Joseph Gordon-Levitt
Au biopic de celui qui est considéré comme l’un des Présidents les plus populaires et adulés des États-Unis (après Obama ?), on préfèrera un film qui n’a rien à voir mais qui est fascine notamment par le jeu de son acteur principal : Vladimir Svirski (dans le rôle de Souchénia). Il s’agit de Dans la brume, adaptation du roman éponyme de Vassil Bykov (1924-2003) par le Biélorusse Sergeï Loznitsa, issu du documentaire et dont c’est le second long-métrage après My Joy (2010).
L’histoire est simple et tragique. Pendant la seconde guerre-mondiale, Souchénia, un cheminot biélorusse, est accusé à tort de collaboration par les résistants. Personne pas même sa femme ne semble capable de croire à son innocence ni l’écouter quand il affirme, jusqu’au-boutiste, qu’il n’a jamais dénoncé personne malgré la torture. Alors que deux résistants l’ont amené dans une forêt pour l’exécuter, Souchénia s’en sort, « sauvé » in-extremis par l’intervention des soldats nazis qui blessent mortellement l’un deux.
Vladimir Svirski
De manière un peu conventionnelle et maladroite, le scénario revient à l’aide de flashs-backs sur le parcours de Souchénia et des deux résistants qui l’accompagnent, histoire de comprendre comment ils se sont retrouvés tous les trois dans cette forêt.
Film psychologique davantage que film de guerre, Dans la brume décrit la souffrance morale d’un homme qui doit affronter le jugement partial de ses pairs alors qu’il a paradoxalement fait preuve d’un courage inouï face à l’ennemi.

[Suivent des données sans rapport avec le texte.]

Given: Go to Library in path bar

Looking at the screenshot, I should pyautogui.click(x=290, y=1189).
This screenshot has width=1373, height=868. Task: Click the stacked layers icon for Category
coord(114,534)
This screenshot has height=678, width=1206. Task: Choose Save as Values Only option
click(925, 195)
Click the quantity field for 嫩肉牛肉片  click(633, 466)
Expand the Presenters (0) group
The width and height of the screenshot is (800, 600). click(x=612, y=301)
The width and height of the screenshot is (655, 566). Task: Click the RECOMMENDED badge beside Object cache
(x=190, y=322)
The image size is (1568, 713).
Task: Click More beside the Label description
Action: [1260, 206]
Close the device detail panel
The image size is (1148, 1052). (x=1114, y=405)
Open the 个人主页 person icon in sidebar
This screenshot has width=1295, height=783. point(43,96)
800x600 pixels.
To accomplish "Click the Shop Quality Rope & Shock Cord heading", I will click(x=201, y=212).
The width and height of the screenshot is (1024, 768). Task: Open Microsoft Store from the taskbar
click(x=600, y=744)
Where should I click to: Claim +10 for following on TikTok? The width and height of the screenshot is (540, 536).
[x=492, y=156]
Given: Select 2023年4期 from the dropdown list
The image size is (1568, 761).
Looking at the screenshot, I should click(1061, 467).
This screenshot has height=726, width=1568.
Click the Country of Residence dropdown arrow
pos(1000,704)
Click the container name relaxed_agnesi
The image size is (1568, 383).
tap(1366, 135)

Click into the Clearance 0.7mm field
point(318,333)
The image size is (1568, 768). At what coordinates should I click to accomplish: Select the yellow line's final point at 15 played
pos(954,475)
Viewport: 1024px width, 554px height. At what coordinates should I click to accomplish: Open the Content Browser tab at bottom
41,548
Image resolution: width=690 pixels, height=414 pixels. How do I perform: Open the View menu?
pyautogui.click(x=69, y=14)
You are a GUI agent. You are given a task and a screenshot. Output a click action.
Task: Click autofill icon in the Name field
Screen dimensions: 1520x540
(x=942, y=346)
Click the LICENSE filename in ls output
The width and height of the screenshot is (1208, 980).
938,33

Dans la brume, c’est le portrait d’un homme simple, un villageois biélorusse qui devait être un héros mais que l’on a pris pour un traître.
Avec lenteur, précision et un sens des détails hérité sans doute de la longue expérience dans le documentaire, la caméra de Loznitsa décrit le parcours de ce Souchénia empêtré malgré lui et ses efforts désespérés pour se défendre et s’en sortir, dans une situation de plus en plus absurde et inextricable. Une impasse morale qu’aucun mysticisme russe ne saurait rattraper selon Loznitsa. Pas de musiques et peu de dialogues dans ce film dont la mise en scène s’appuie intelligemment sur une forme de dépouillement et d’épure mais surtout sur les prouesses de son acteur principal. Dans la brume ne brille certes pas par la grandeur de sa réalisation (n’est pas Tarkovski qui veut) mais fascine en revanche par la justesse du jeu de Vladimir Svirski, tout en non-dits. L’expression incrédule de ce visage poupin traduit à elle seule une forme de naïveté (à comprendre dans le sens d’une innocence) et une souffrance muette qui sont touchantes. Par la retenue d’un jeu silencieux mais extraordinairement expressif, Svirski parvient à émouvoir et à donner chair au dilemme tragique qui est le sien, cette situation vouée à l’échec quoi qu’il fasse, quoi qu’il dise, quoi qu’il décide…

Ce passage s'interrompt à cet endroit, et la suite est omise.